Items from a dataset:
#####

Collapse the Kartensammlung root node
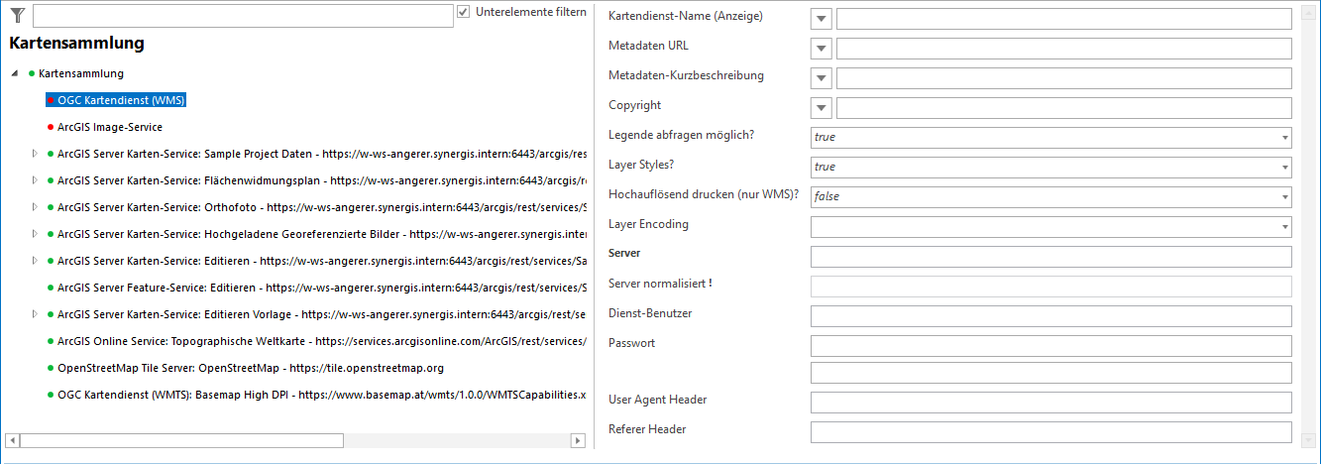coord(15,74)
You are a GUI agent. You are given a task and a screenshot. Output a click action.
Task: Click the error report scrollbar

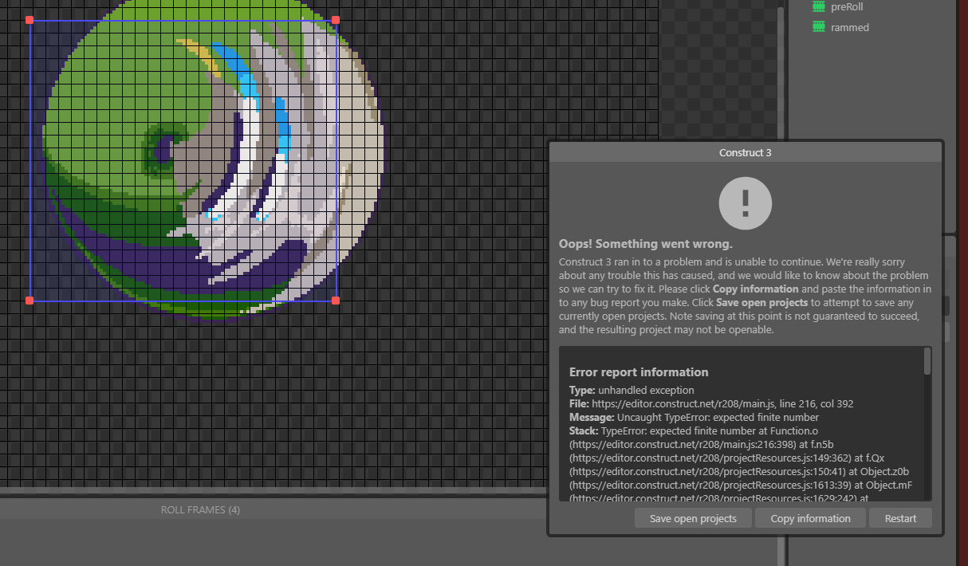point(926,360)
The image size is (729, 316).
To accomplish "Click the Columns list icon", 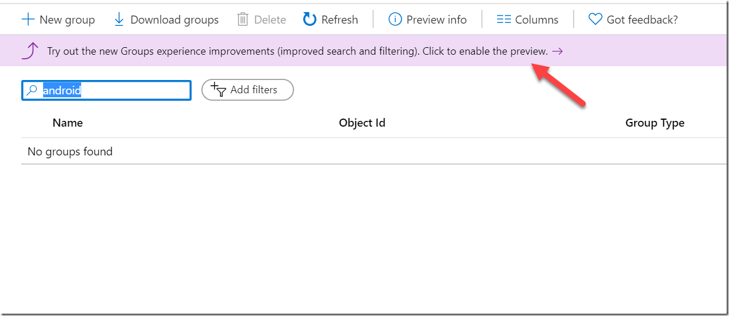I will click(503, 20).
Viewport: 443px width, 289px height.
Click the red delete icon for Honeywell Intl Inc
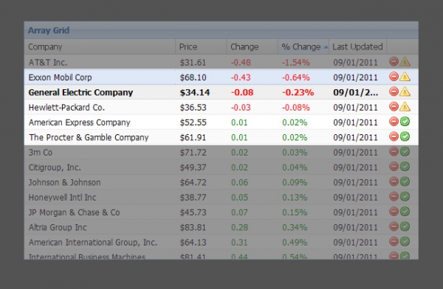[x=394, y=196]
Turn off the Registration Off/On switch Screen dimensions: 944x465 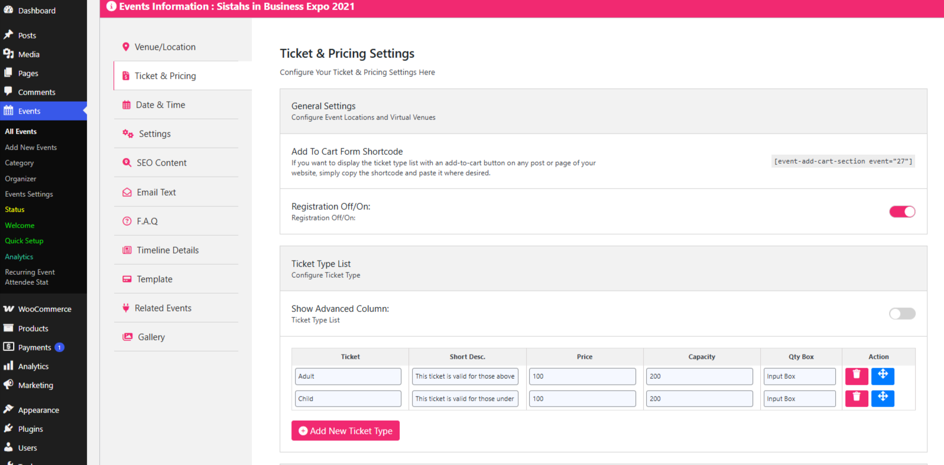tap(902, 212)
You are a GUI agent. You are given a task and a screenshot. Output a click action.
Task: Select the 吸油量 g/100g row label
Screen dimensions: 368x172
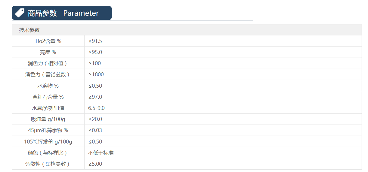coord(48,119)
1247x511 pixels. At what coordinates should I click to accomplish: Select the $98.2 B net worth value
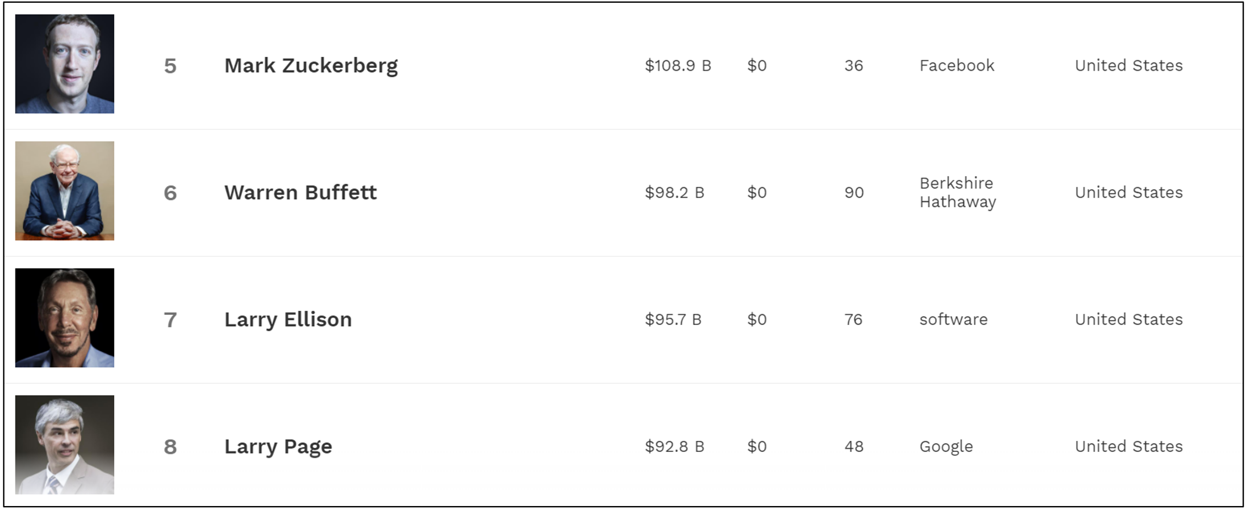pyautogui.click(x=674, y=193)
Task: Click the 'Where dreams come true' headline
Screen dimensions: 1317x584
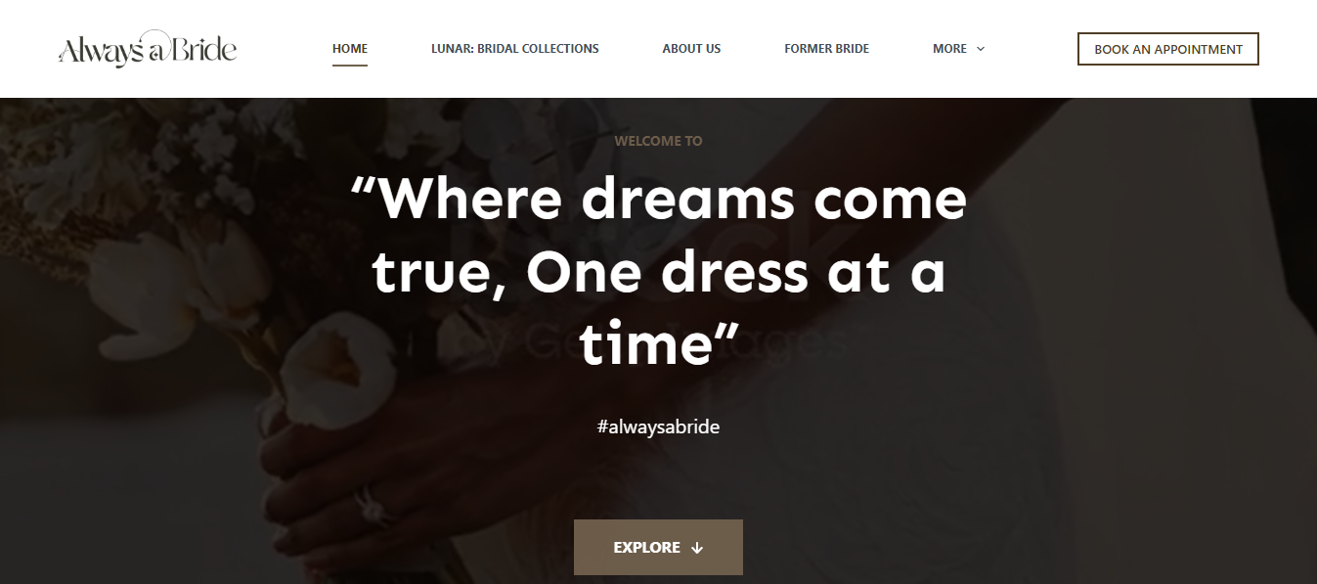Action: click(x=658, y=273)
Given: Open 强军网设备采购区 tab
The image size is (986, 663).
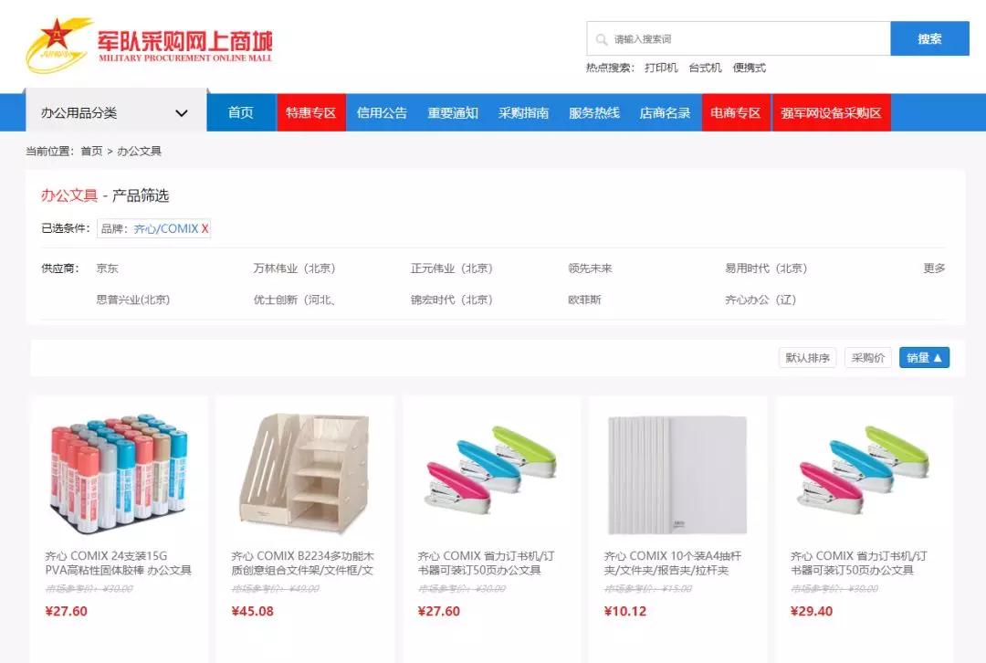Looking at the screenshot, I should tap(832, 113).
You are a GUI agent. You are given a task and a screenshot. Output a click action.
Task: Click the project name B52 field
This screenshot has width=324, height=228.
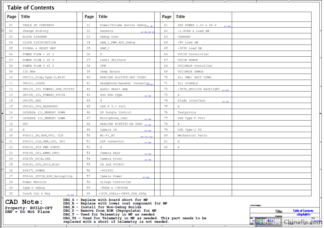tap(270, 221)
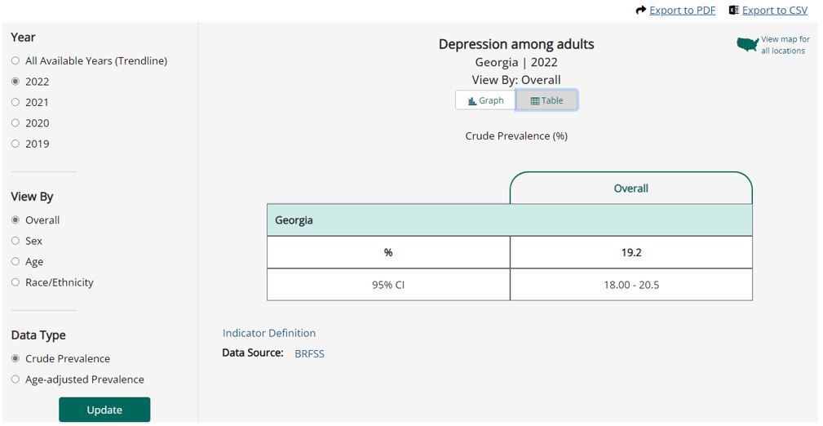823x426 pixels.
Task: Click the Export to PDF link
Action: pos(682,11)
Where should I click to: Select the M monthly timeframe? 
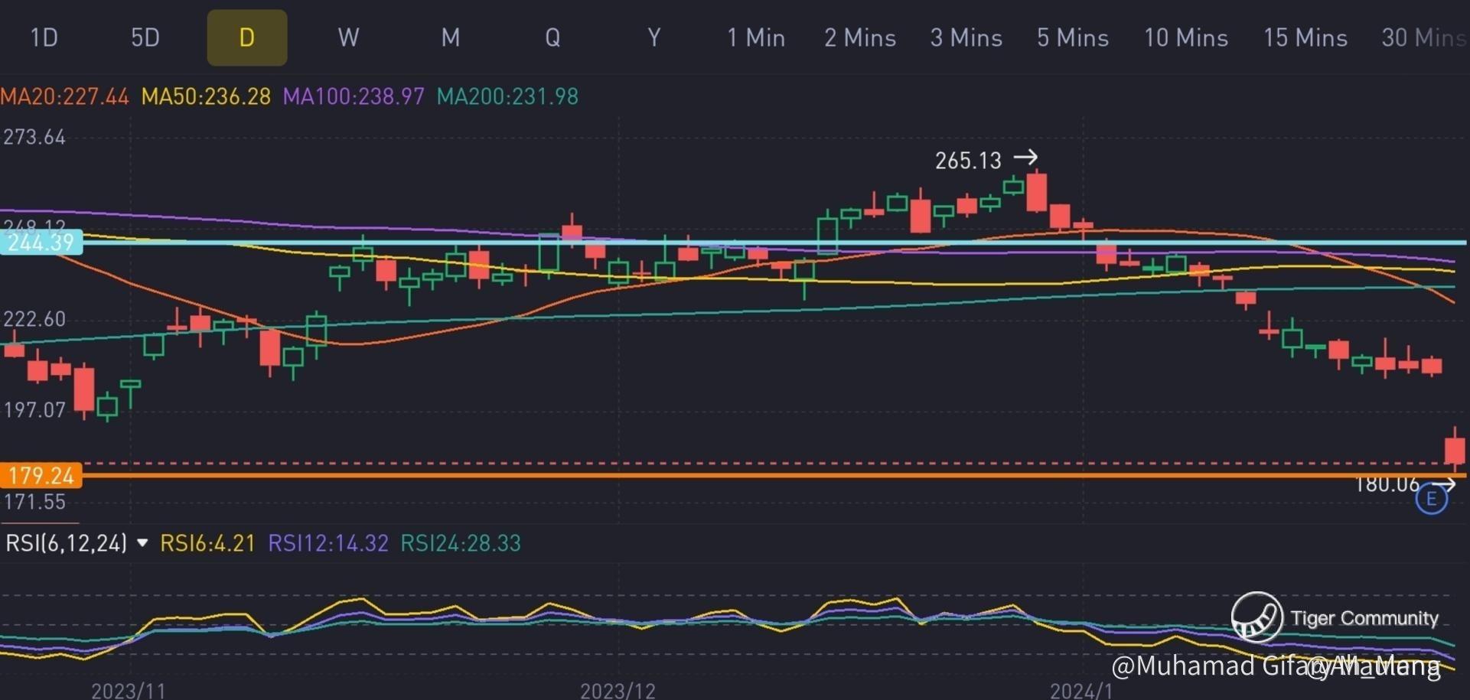(x=450, y=37)

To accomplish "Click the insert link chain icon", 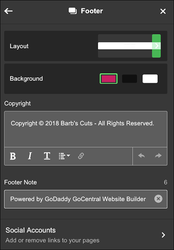I will click(x=81, y=156).
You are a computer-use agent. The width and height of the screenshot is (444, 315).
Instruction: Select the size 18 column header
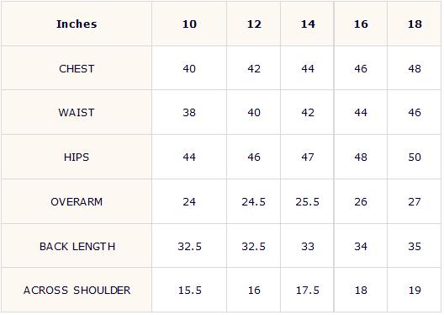[415, 24]

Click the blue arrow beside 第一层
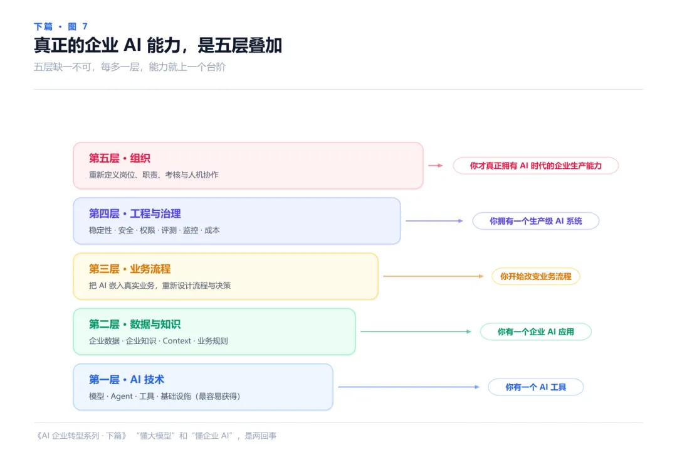[x=409, y=387]
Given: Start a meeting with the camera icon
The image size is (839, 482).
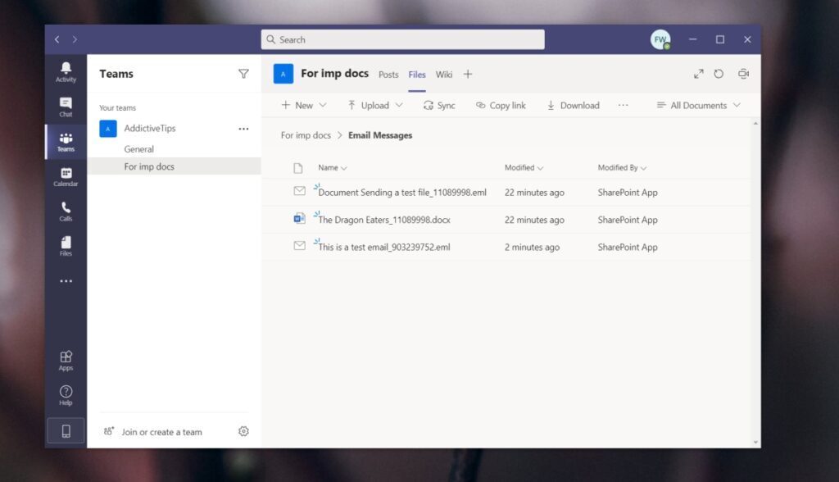Looking at the screenshot, I should (743, 74).
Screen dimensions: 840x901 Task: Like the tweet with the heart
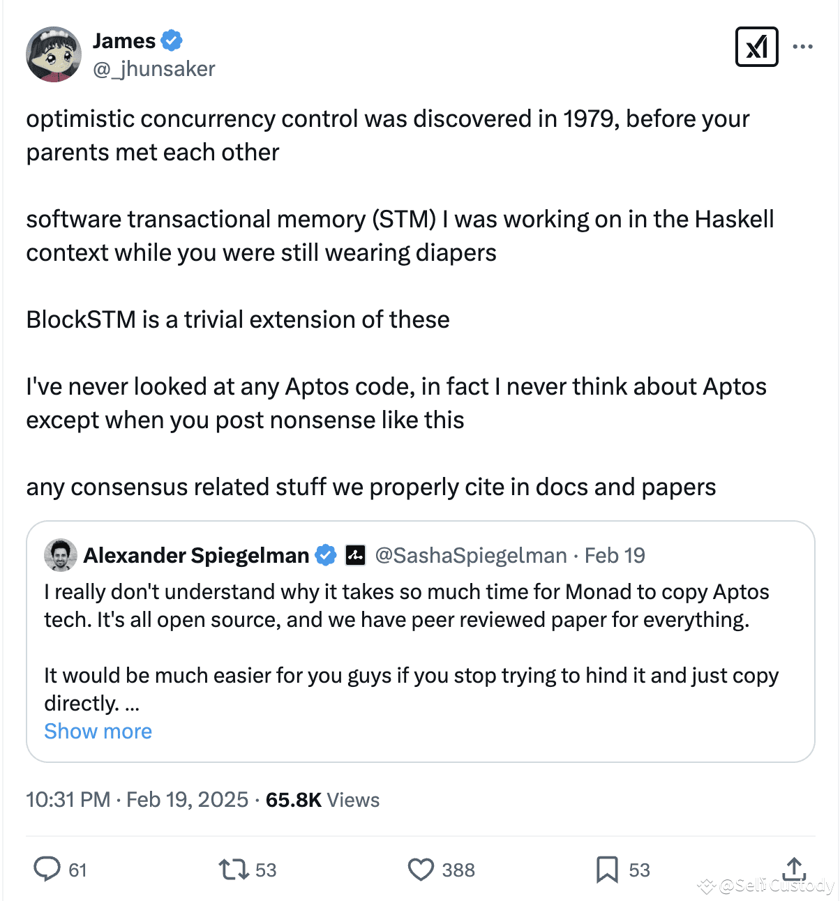[421, 869]
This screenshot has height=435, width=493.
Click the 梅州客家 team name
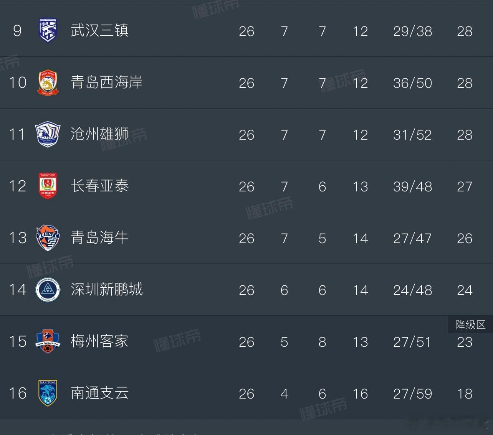click(x=99, y=341)
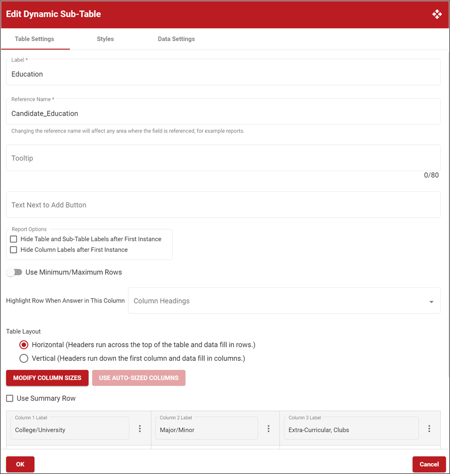Toggle Use Minimum/Maximum Rows switch
This screenshot has width=450, height=474.
pos(14,273)
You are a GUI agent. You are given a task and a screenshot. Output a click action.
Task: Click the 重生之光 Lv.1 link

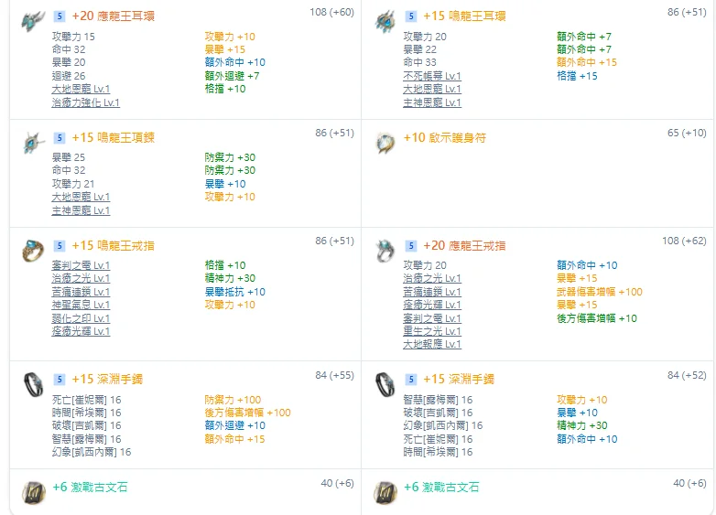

#####

DESCRIPTION OF THE TASK: Restate exactly, please, only the lines between the start of the data and the line containing "The image size is (729, 316).", both ends included, skipping the pictures.

TASK ANSWER:
Collapse the Kartensammlung root node
coord(15,74)
You are a GUI agent. You are given a task and a screenshot. Output a click action.
Task: Click the error report scrollbar

point(926,360)
The image size is (729, 316).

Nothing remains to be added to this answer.